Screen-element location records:
□ □ □

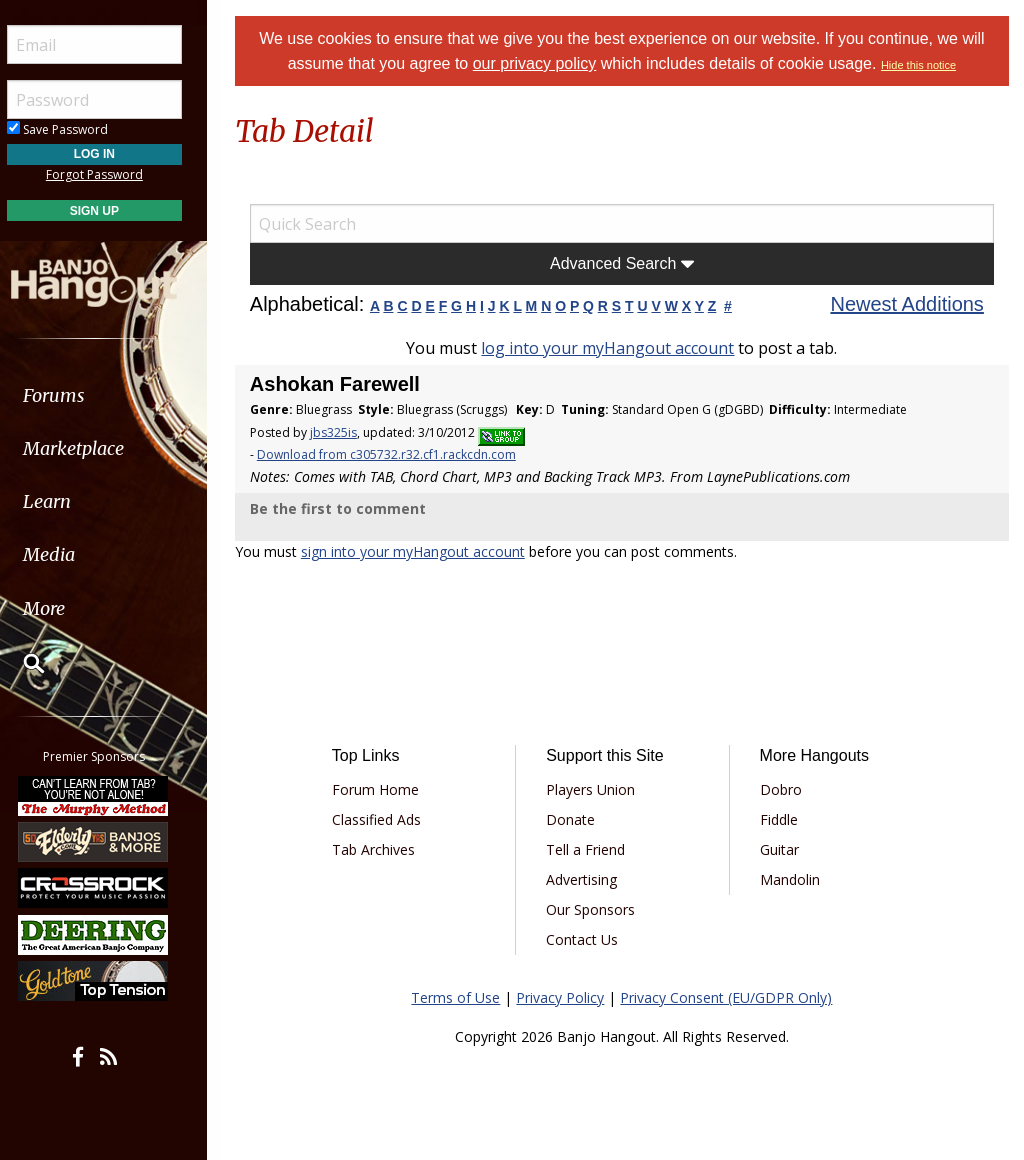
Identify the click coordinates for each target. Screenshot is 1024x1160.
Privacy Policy (563, 997)
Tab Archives (378, 849)
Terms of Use (458, 997)
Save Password (75, 129)
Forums (73, 395)
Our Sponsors (594, 909)
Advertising (585, 879)
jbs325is (338, 432)
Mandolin (791, 879)
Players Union (594, 789)
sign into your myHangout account (418, 551)
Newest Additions (908, 304)
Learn (66, 501)
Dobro (782, 789)
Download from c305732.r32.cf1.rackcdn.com (391, 454)
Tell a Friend (589, 849)
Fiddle (780, 819)
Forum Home (380, 789)
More (63, 608)
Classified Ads (381, 819)
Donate (574, 819)
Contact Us (586, 939)
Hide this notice (921, 65)
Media (68, 554)
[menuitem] (112, 395)
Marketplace (92, 448)
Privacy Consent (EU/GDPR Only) (729, 997)
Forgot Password (112, 174)
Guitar (780, 849)
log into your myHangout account (610, 348)
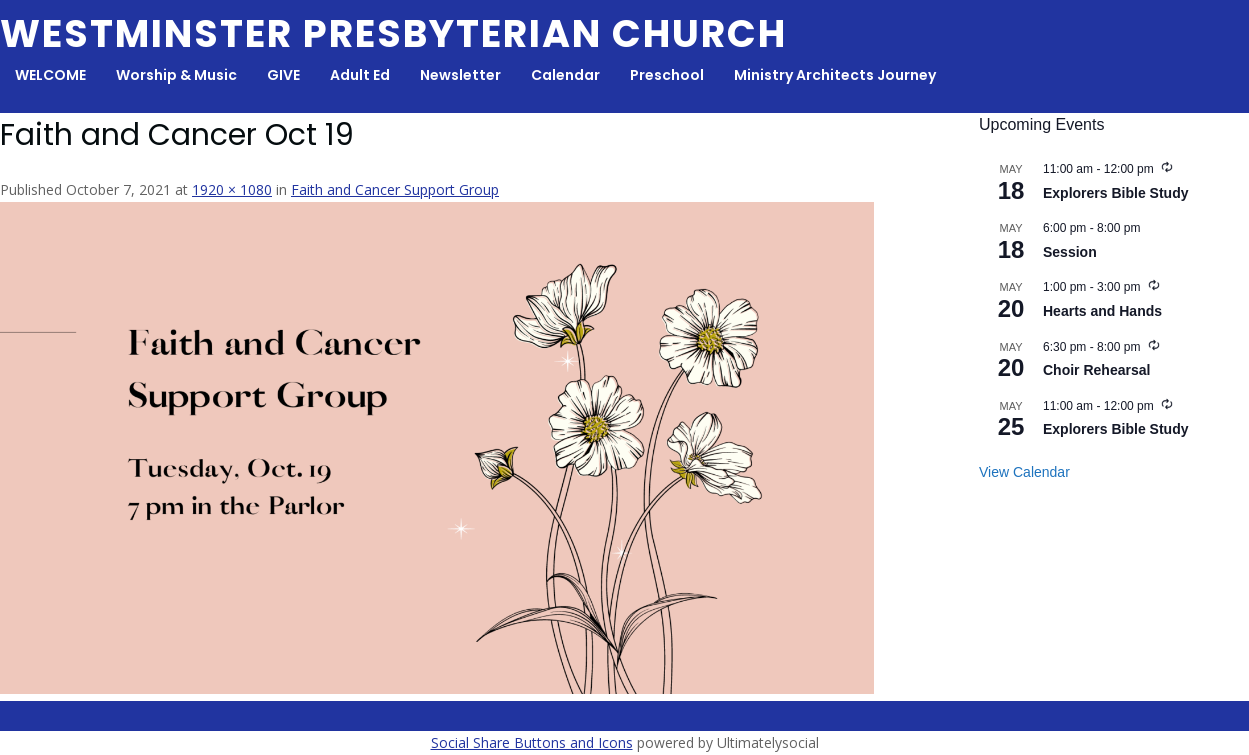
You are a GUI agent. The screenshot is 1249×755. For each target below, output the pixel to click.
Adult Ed (360, 75)
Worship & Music (176, 75)
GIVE (283, 75)
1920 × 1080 (232, 189)
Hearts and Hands (1102, 311)
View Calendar (1024, 472)
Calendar (565, 75)
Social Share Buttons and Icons (532, 742)
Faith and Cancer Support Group (395, 189)
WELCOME (50, 75)
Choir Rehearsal (1096, 370)
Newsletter (460, 75)
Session (1070, 252)
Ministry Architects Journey (835, 75)
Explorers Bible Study (1115, 193)
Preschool (667, 75)
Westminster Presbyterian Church (393, 33)
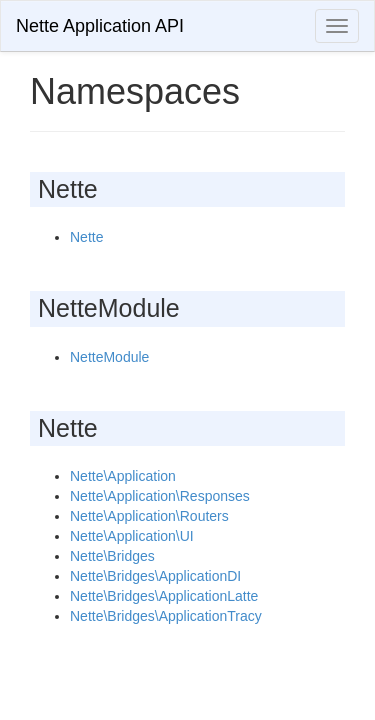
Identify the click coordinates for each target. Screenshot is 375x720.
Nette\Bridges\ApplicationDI (155, 576)
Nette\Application (123, 476)
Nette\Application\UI (132, 536)
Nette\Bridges (112, 556)
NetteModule (109, 357)
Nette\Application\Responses (160, 496)
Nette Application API (100, 26)
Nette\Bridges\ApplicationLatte (164, 596)
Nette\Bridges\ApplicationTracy (166, 616)
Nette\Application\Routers (149, 516)
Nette (86, 237)
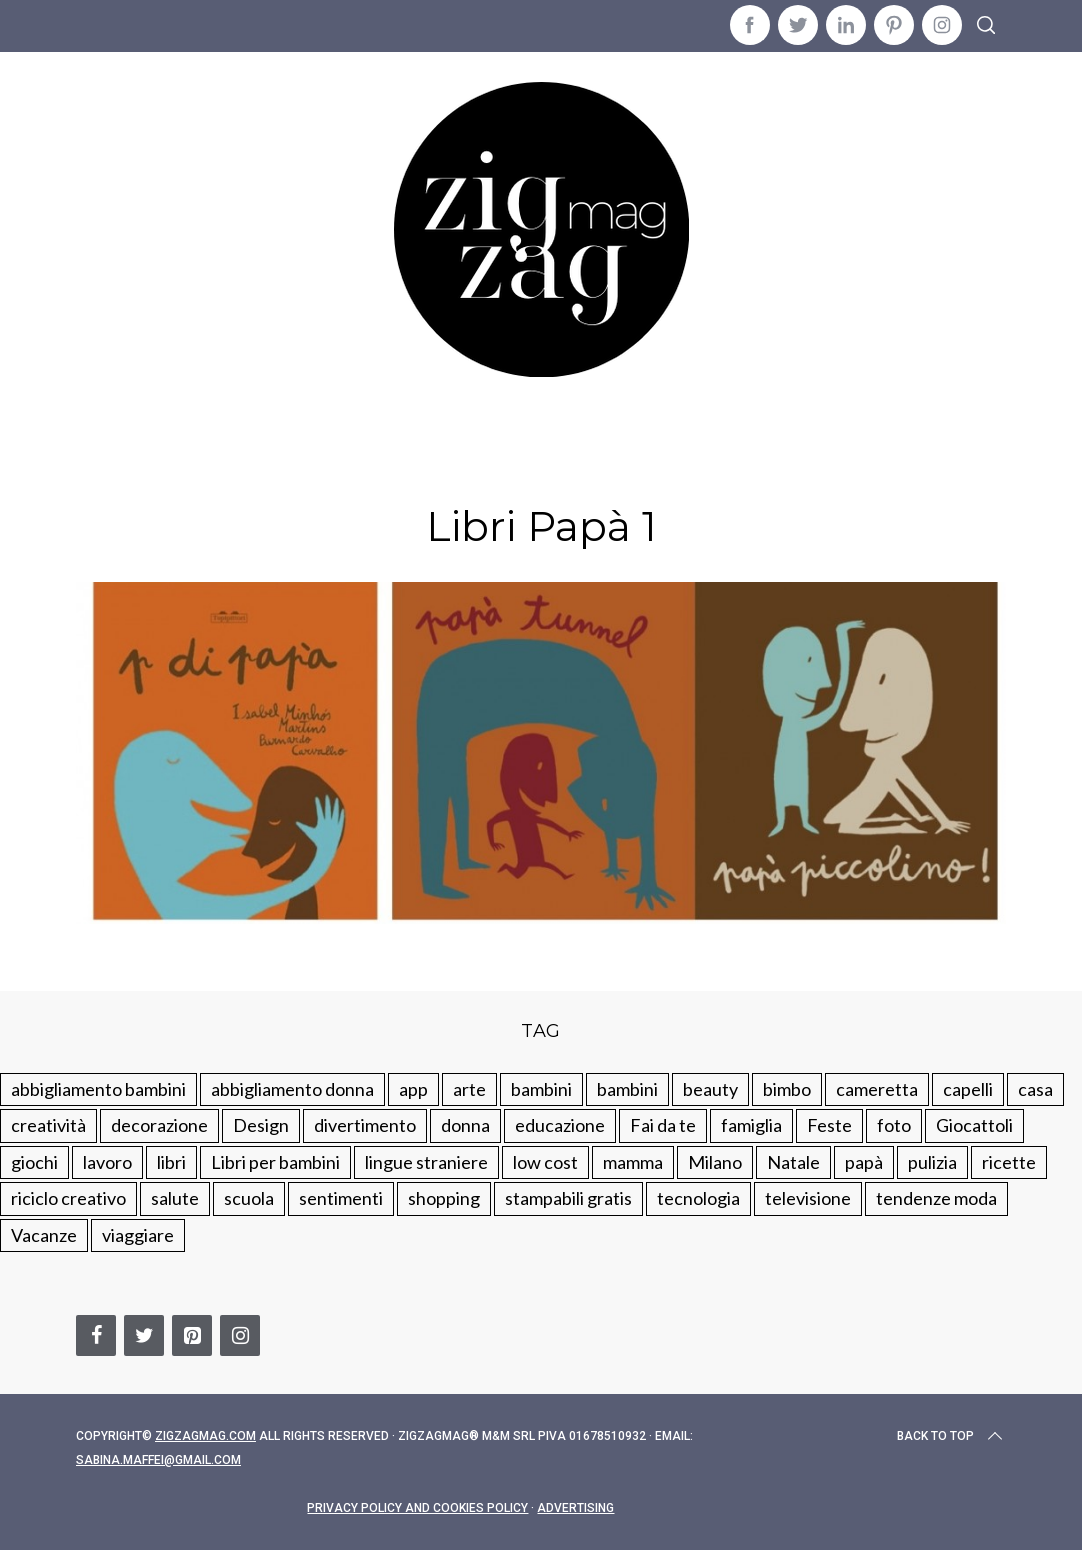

□ □ □

Write out all of the lines above word for word, leaving the pictures out.

Identify the click coordinates for each target. Screenshot is 1024x1160.
Privacy Policy (563, 997)
Tab Archives (378, 849)
Terms of Use (458, 997)
Save Password (75, 129)
Forums (73, 395)
Our Sponsors (594, 909)
Advertising (585, 879)
jbs325is (338, 432)
Mandolin (791, 879)
Players Union (594, 789)
sign into your myHangout account (418, 551)
Newest Additions (908, 304)
Learn (66, 501)
Dobro (782, 789)
Download from c305732.r32.cf1.rackcdn.com (391, 454)
Tell a Friend (589, 849)
Fiddle (780, 819)
Forum Home (380, 789)
More (63, 608)
Classified Ads (381, 819)
Donate (574, 819)
Contact Us (586, 939)
Hide this notice (921, 65)
Media (68, 554)
[menuitem] (112, 395)
Marketplace (92, 448)
Privacy Consent (EU/GDPR Only) (729, 997)
Forgot Password (112, 174)
Guitar (780, 849)
log into your myHangout account (610, 348)
You are a GUI agent. The screenshot is 1249×755. For each target below, output the pixel to click.
Adult Ed (360, 75)
Worship & Music (176, 75)
GIVE (283, 75)
1920 × 1080 (232, 189)
Hearts and Hands (1102, 311)
View Calendar (1024, 472)
Calendar (565, 75)
Social Share Buttons and Icons (532, 742)
Faith and Cancer Support Group (395, 189)
WELCOME (50, 75)
Choir Rehearsal (1096, 370)
Newsletter (460, 75)
Session (1070, 252)
Ministry Architects Journey (835, 75)
Explorers Bible Study (1115, 193)
Preschool (667, 75)
Westminster Presbyterian Church (393, 33)
Identify the click coordinates for each target. Screenshot is 375x720.
Nette\Bridges\ApplicationDI (155, 576)
Nette\Application (123, 476)
Nette\Application\UI (132, 536)
Nette\Bridges (112, 556)
NetteModule (109, 357)
Nette\Application\Responses (160, 496)
Nette Application API (100, 26)
Nette\Bridges\ApplicationLatte (164, 596)
Nette\Bridges\ApplicationTracy (166, 616)
Nette\Application\Routers (149, 516)
Nette (86, 237)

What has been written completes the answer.